Me comentaron un día que querían haber secuestrado al compositor ruso Igor Stravinski, que había viajado a Venezuela. Pero como era un hombre de poca salud no quisieron arriesgar a que se les quedara muerto. No querían asesinatos.
A la tercera mañana veo que llega Canales y hace un aparte en la misma habitación. Rápidamente me doy cuenta de que me van a soltar. Me quieren cambiar de ropa y me dan un sombrero para que nadie me reconozca. Yo no quería quitarme una camisa verde, muy bonita, pero al final me dieron una a cuadros. (...) Querían dejarme cerca del hotel y yo les dije que era peor, que había mucha prensa y Policía y que era mejor que me llevaran cerca de la embajada española. (...)
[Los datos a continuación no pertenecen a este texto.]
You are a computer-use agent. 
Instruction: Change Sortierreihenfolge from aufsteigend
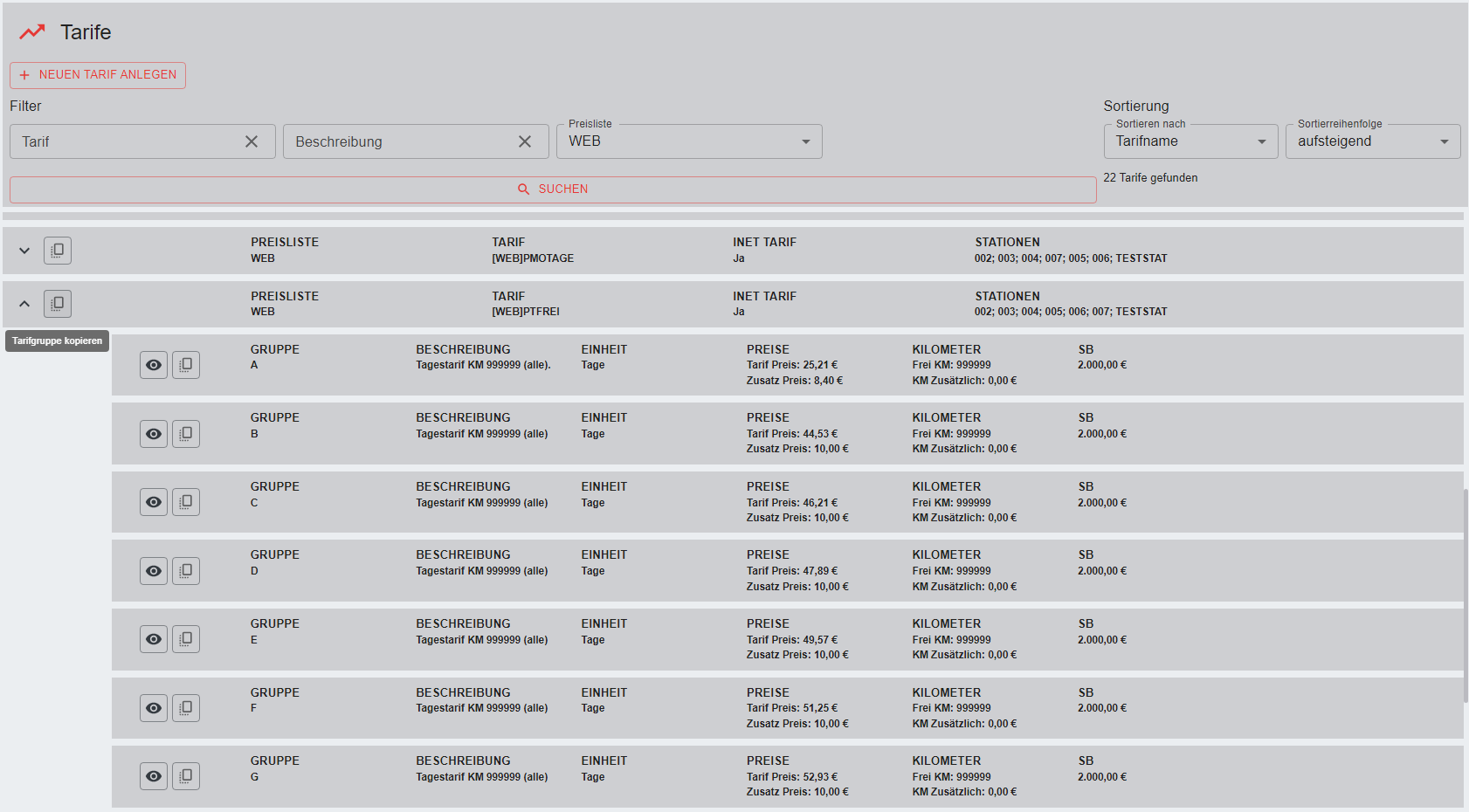click(1372, 141)
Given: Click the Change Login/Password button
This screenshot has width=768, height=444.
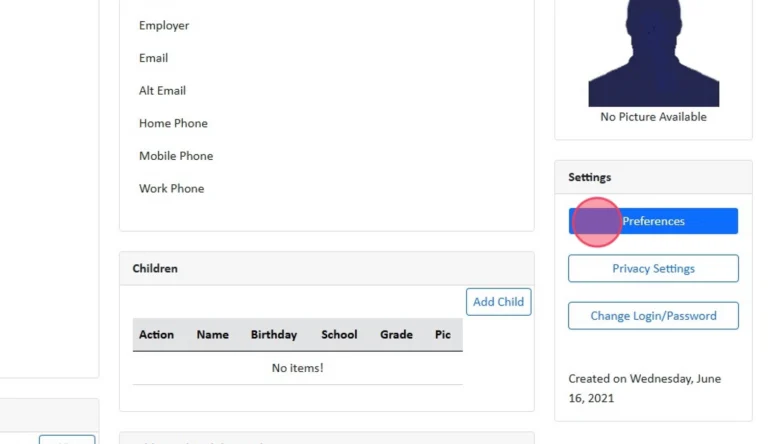Looking at the screenshot, I should (x=653, y=315).
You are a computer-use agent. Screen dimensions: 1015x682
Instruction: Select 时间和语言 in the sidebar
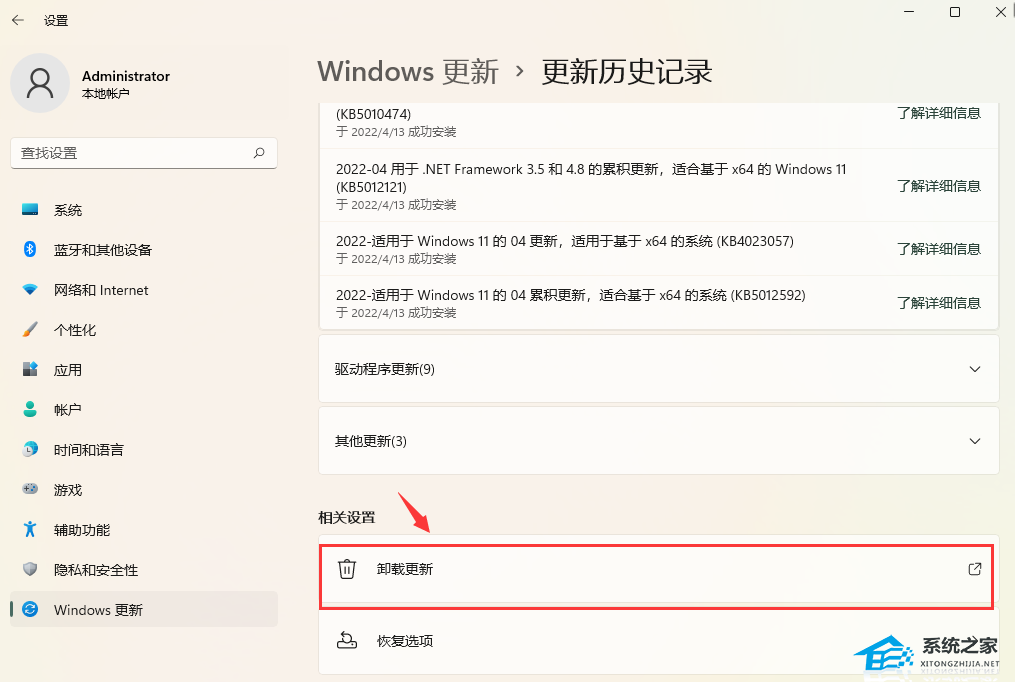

(...) Seguía teniendo miedo de que a última hora me dieran el balazo. Incluso les dije que si veían que llegaba la Policía e iba a haber enfrentamiento, que me dieran un arma. “Al menos yo muero matando”. (...) En el coche iba el conductor y otro armado. Yo iba detrás. Damos una vuelta grande y cuando llegamos a la Avenida Libertadores me dicen que baje. Me despido de ellos y doy un salto del coche para esconderme detrás de un árbol. Cruzo a cien por hora la calle, gambeteando coches, y paro un taxi. Me tiré encima de él. El taxista no sabía dónde estaba la embajada, menos mal que yo sí sabía el camino. No me quité el sombrero y no me reconoció.
Llego a la puerta de la embajada y veo un cartelito que dice: “Abierto de 10 a 14 horas”. Miré el reloj y eran las dos y cuarto. Metí el dedo en el timbre y casi me lo cargo. Apareció a lo lejos un matrimonio joven. “Abrí, abrí rápido”, grité. El tipo me reconoció. No paraban de llorar los dos (...)”.